What you should do
Only the lines below from the one with "The image size" through the one with "This screenshot has height=209, width=334." are to be written out, exactly and without any images.

◆ ◆ ◆ ◆

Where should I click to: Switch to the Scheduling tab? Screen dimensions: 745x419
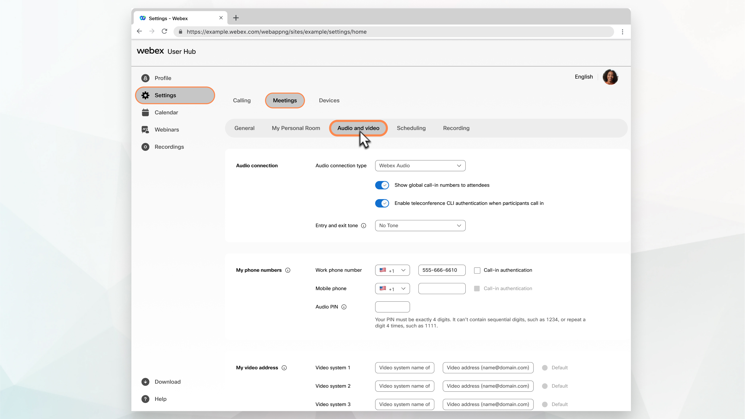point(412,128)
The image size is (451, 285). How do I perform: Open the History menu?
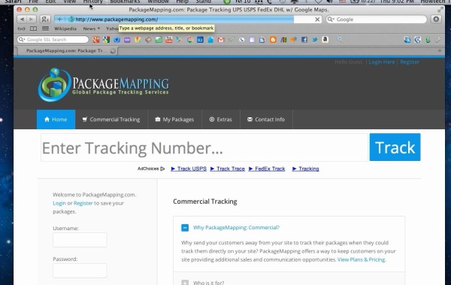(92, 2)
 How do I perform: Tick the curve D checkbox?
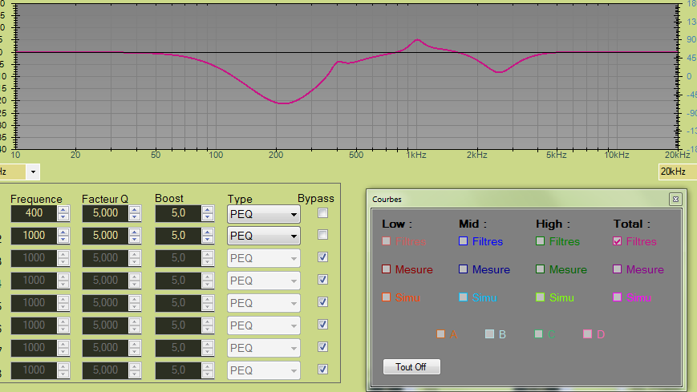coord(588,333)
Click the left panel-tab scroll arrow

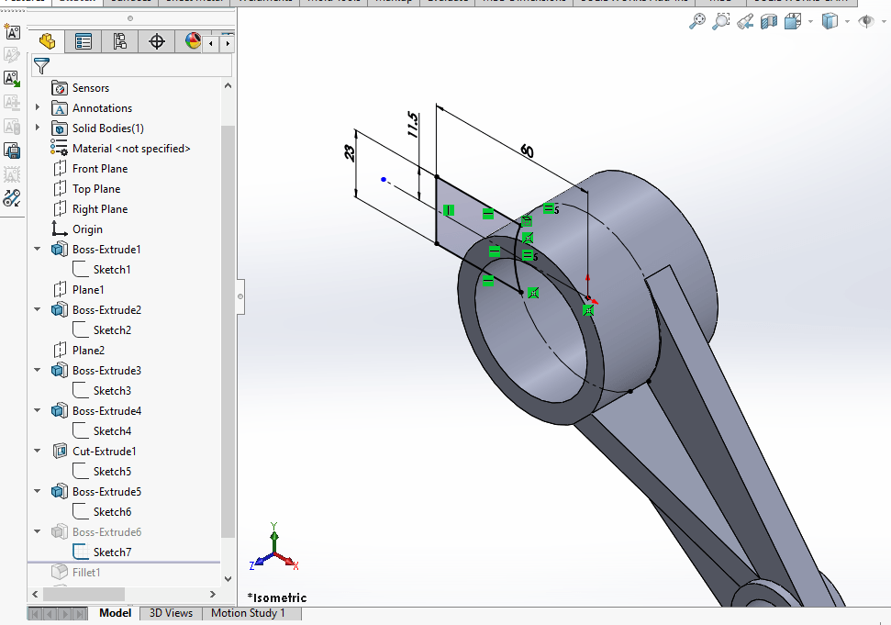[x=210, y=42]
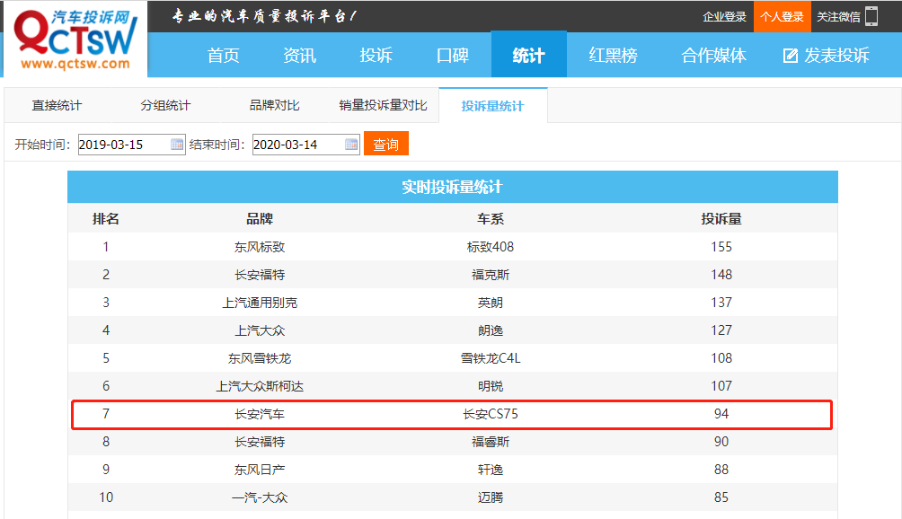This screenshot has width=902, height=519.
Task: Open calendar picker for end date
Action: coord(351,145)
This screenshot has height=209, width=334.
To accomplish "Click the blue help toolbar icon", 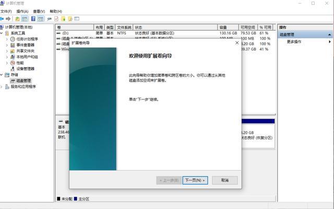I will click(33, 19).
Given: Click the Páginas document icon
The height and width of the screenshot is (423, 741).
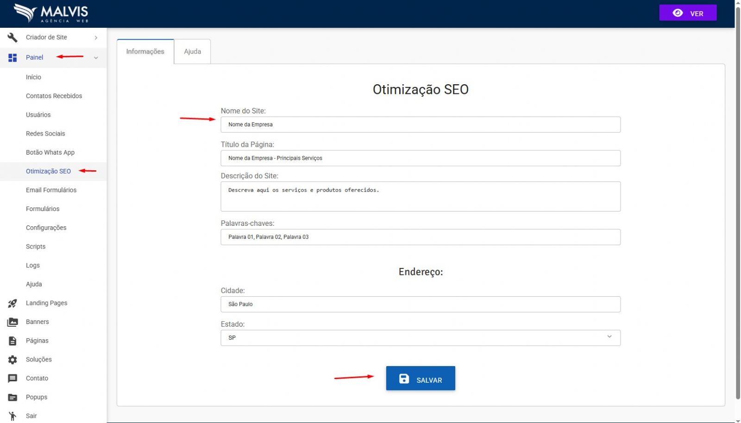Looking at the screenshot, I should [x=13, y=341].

◆ ◆ ◆ ◆

Answer to this problem
The image size is (451, 285). How do I perform: Open the History menu?
(92, 2)
 How do I perform: Tick the curve D checkbox?
coord(588,333)
Click the left panel-tab scroll arrow

[x=210, y=42]
This screenshot has width=902, height=519.
Task: Open calendar picker for end date
Action: coord(351,145)
This screenshot has height=209, width=334.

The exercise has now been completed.